Доходяги делятся на две группы: сохранивших человеческий образ и потерявших его. И те, и другие могут быть истощены в одинаковой степени. Но первые держат себя в руках, не теряют воли к жизни, не опускаются на дно; вторые – думают только о еде, ходят грязные, лазают по помойкам, облизывают посуду, готовы сожрать любую гадость, если только ее можно разжевать. Шанс выкарабкаться имели как раз первые, вторые же гибли массами.

Я читал про газогенераторные автомобили и тем временем тщательно обдумывал линию поведения. Времени хватало, чтобы познакомиться со всеми в мастерской. Особенно долго я разговаривал со старожилами. Грозный силуэт лагерной тюрьмы, в которой томились сотни лучших людей лагеря, обреченных на явную гибель, подсказывал самосохранительную мысль: не стремиться быть лучшим, забраться в незаметную норку в мастерской, смешаться с работягами, никак и ничем не выделяться среди них, загасить свой разум, затушить чувства.

Таким убежищем оказался электроцех. Там работали два американских финна – Альберт Лоон и Беня Муртоо. Незадолго до войны их родители-коммунисты с автомобилями, тракторами, сельскохозяйственными машинами и с остальным имуществом приехали в Советскую Карелию строить коммунизм. В 1937 году их, конечно, посадили всех как шпионов.

Альберт и Беня были отличные ребята. Любая работа горела в их руках. Они умели все делать, хотя у них не было теоретических знаний. У себя дома, в Америке, в своих мастерских они с детских лет научились паять, лудить, сваривать, мотать. Наш брат и мечтать обо всем этом не мог, за исключением тех немногих, у кого отец был «нэпманом» и имел собственное дело.

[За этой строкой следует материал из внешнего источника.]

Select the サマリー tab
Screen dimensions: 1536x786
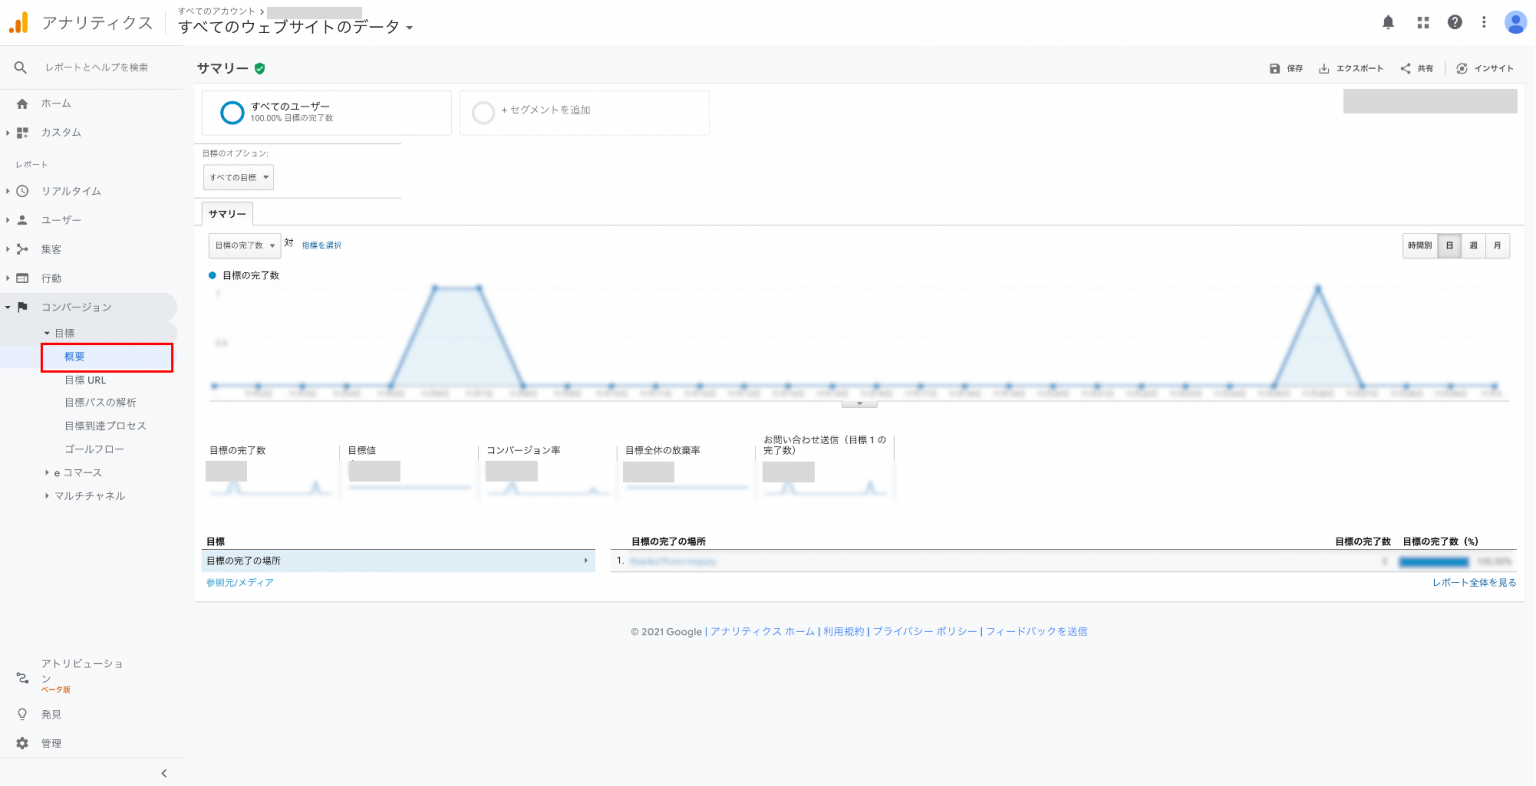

Я уже достаточно огляделся, пообвык и свой переход в электроцех сумел организовать прямо через бригадира по заявке мастера. Если бы я там задержался, то, вернее всего, дожил бы до конца своего пятилетнего срока. Года два-три я промучался бы на «воле», а в 1948 году меня снова посадили бы на срок не менее десяти лет, так как Сталин начал в те годы новое «укрепление тыла», которое понимал и проводил не иначе как в виде тотальной посадки вновь за решетку всех ранее сидевших в лагерях. Тогда я всего этого, конечно, не знал. Я думал лишь о том, как бы пережить страшную зиму 1941-42 года. Действуя по моей схеме, уцелели и дожили до конца своих сроков студент Игорь Русинов, кораблестроитель Звенигородский и инженер «Исаак Коган». Под этой фамилией последний, как и в электроцехе, занимался зарядкой аккумуляторов на шарашке, увековеченной Солженицыным в «В круге первом».